Ma, nonostante queste perplessità che non mi abbandonano, ho già compiuto i primi passi concreti e, se tutto va bene, l'anno prossimo sarà decisivo in questo senso. Ora vivo l'ansia del passaggio, del "non più" e insieme del "non ancora". Mi pare di non avere più un'identità, dopo anni spesi in una attenta opera di distinzione e puntualizzazione per evitare, almeno a certi livelli, la confusione tra il ruolo sociale di parroco e quello di lavoratore. Mi sembra di muovermi ormai trasversalmente, senza curarmi troppo dei panni di cui la gente mi veste e cercando, nello stesso tempo, di indossare un abito meno onnicomprensivo di un grande mantello simbolico di cui mi sono sempre un po' lasciato volentieri rivestire; un abito di forma non solo più attillata e snella, ma anche più alla mia misura.

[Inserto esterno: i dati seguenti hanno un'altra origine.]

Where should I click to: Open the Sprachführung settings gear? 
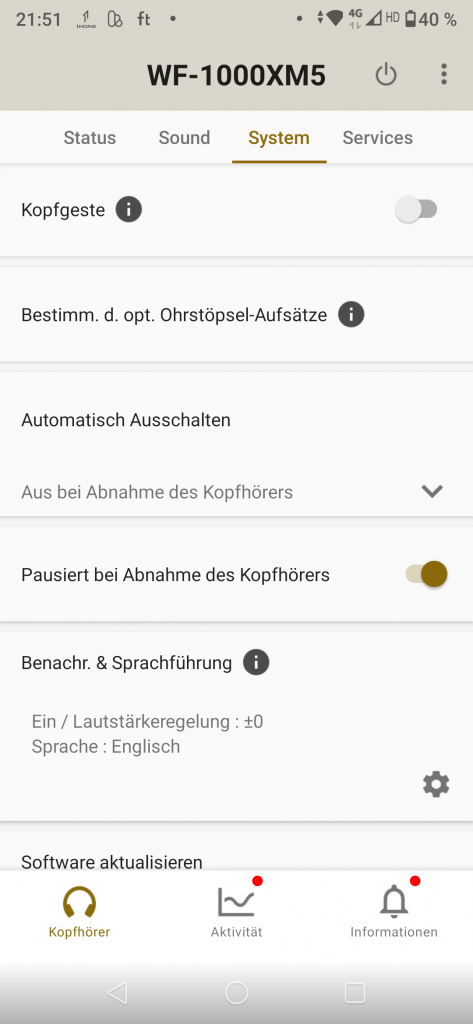click(436, 784)
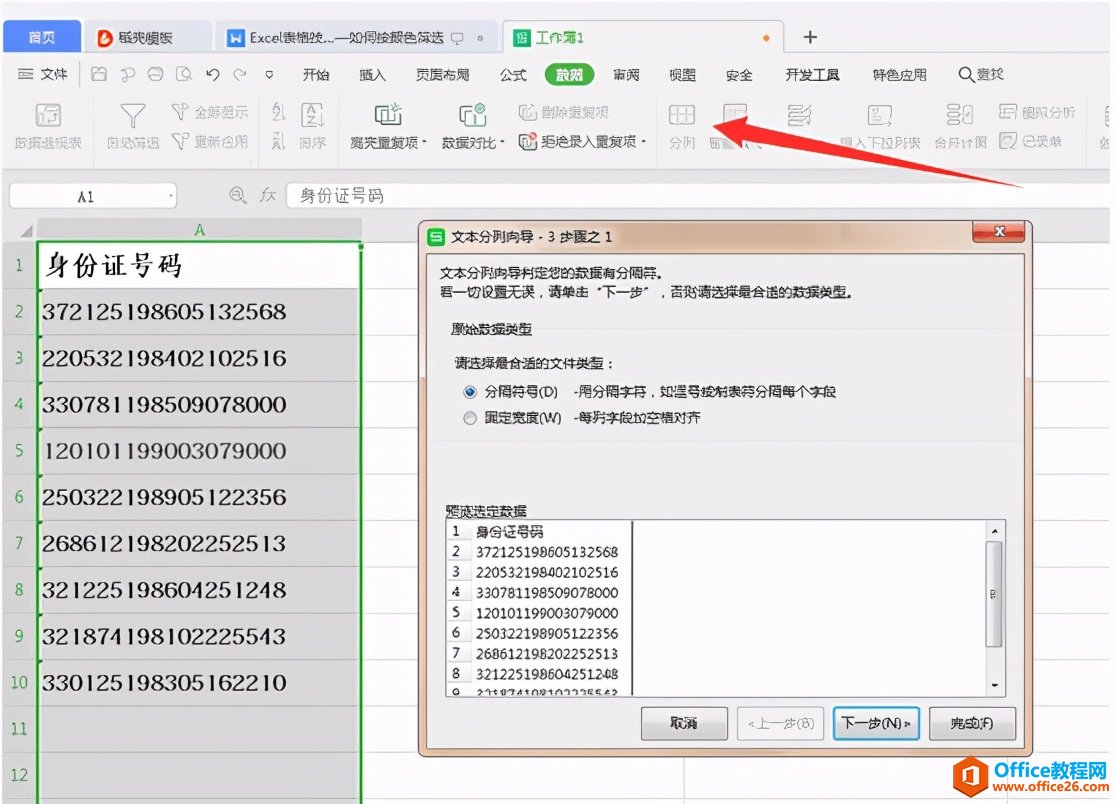Open a new tab with plus button
Viewport: 1116px width, 804px height.
pyautogui.click(x=810, y=37)

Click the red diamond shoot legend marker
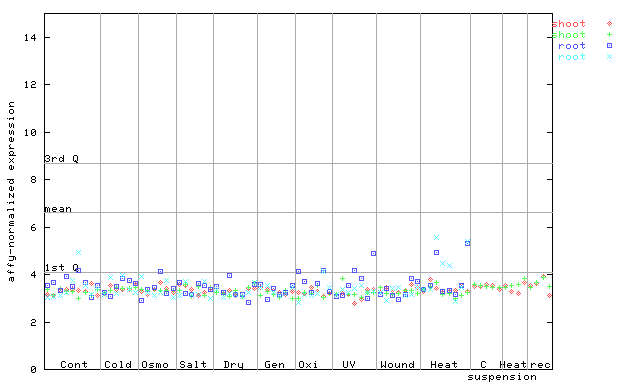pyautogui.click(x=609, y=24)
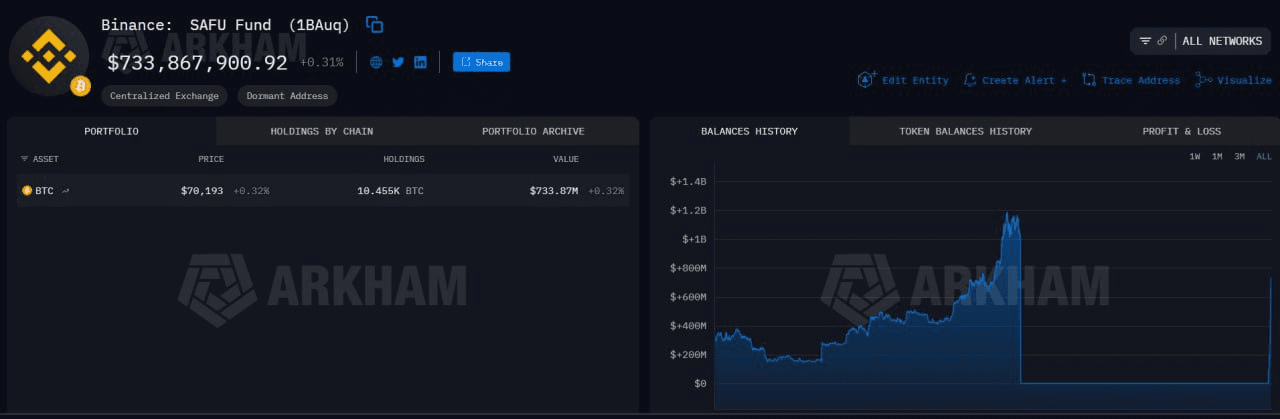Screen dimensions: 1280x419
Task: Open the Twitter profile icon
Action: pos(398,62)
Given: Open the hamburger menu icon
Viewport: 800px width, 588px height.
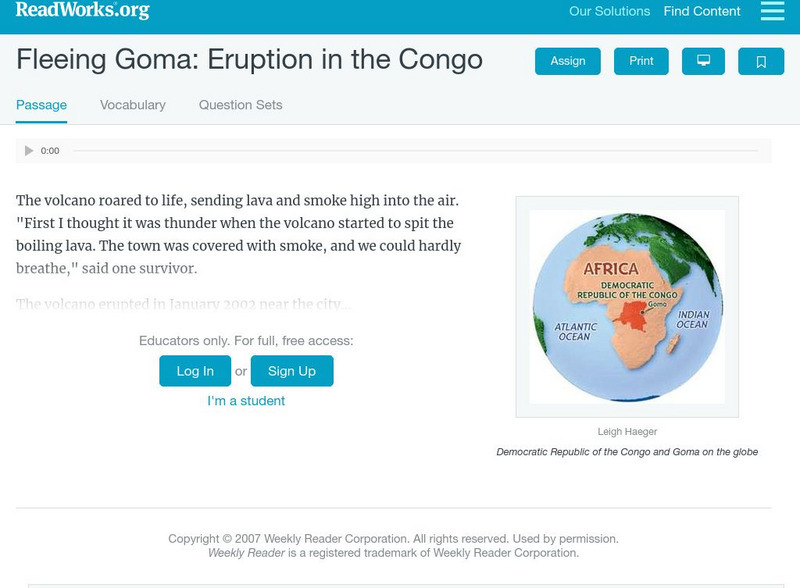Looking at the screenshot, I should [772, 11].
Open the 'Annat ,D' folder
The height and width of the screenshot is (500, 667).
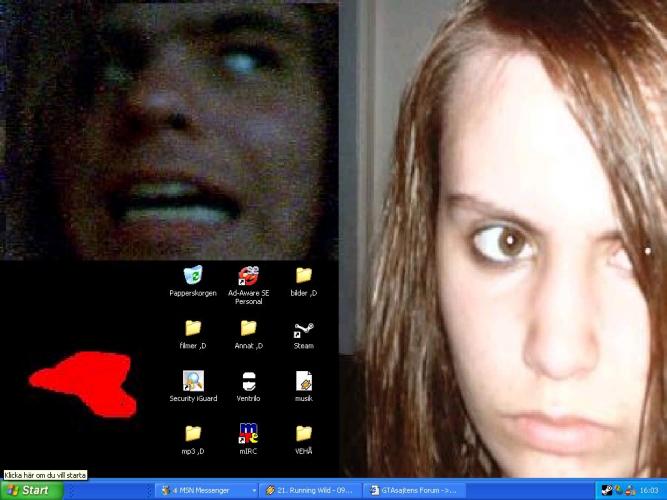point(248,327)
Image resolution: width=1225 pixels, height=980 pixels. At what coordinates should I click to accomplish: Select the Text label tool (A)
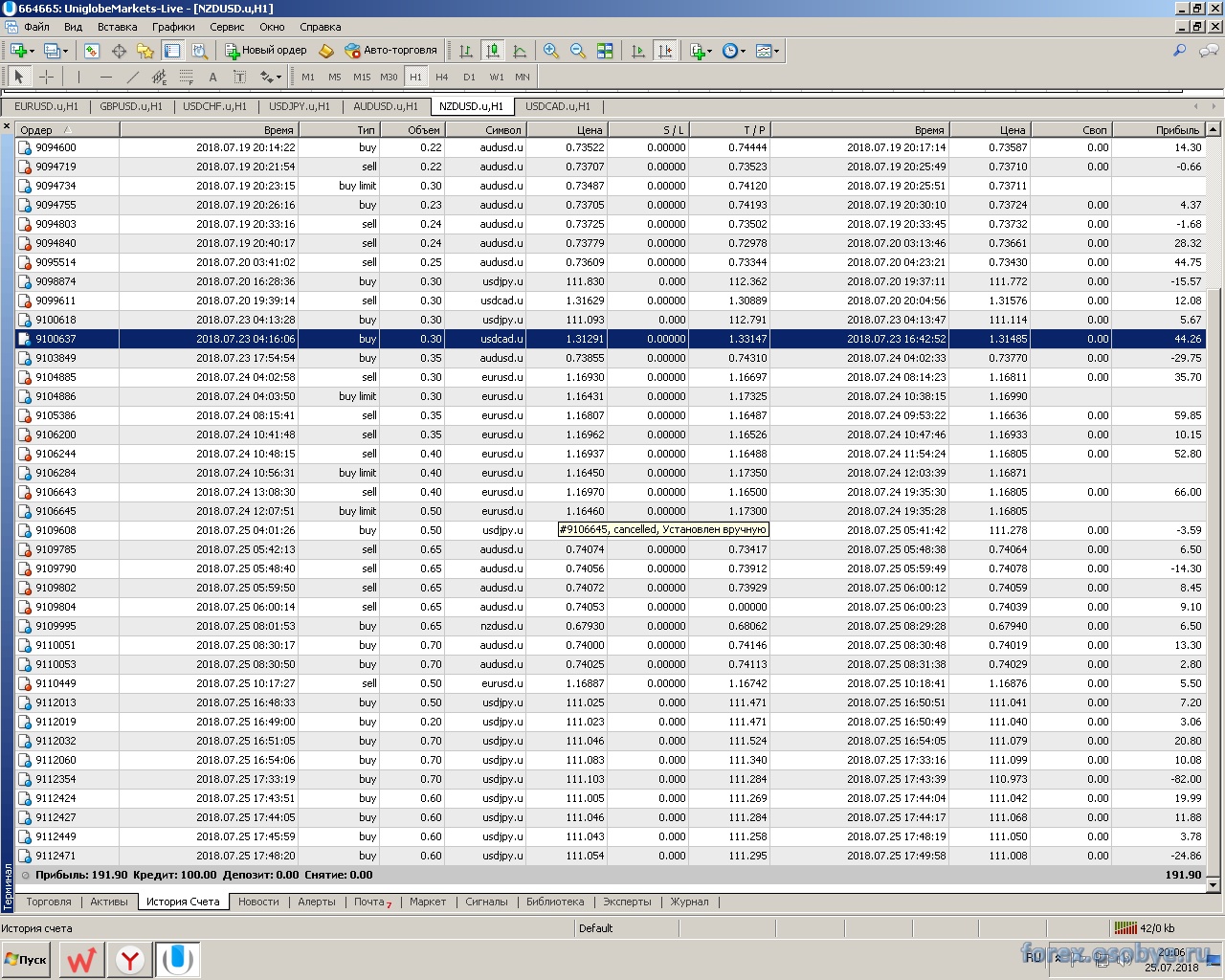click(212, 77)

Sono convinto, comunque, che questa mia ricerca non sia essenzialmente una giustificazione per il pensionamento o per quello che una volta si definiva come "rientrare nel privato". Mi pare che oggi la dimensione personale possa costituire una vera risorsa per cercare di aprire strade nuove per una dimensione asfittica e spesso rantolante della dimensione sociale e pubblica. Non il rientro nel privato, ma il metter al centro le differenze, a partire da quelle personali, perché oggi non accada, come scrive ancora Umberto Galimberti, quello che è avvenuto all'epoca della scoperta-conquista dell' America, quando "nessuno di fronte all'uomo, riconobbe l'uomo".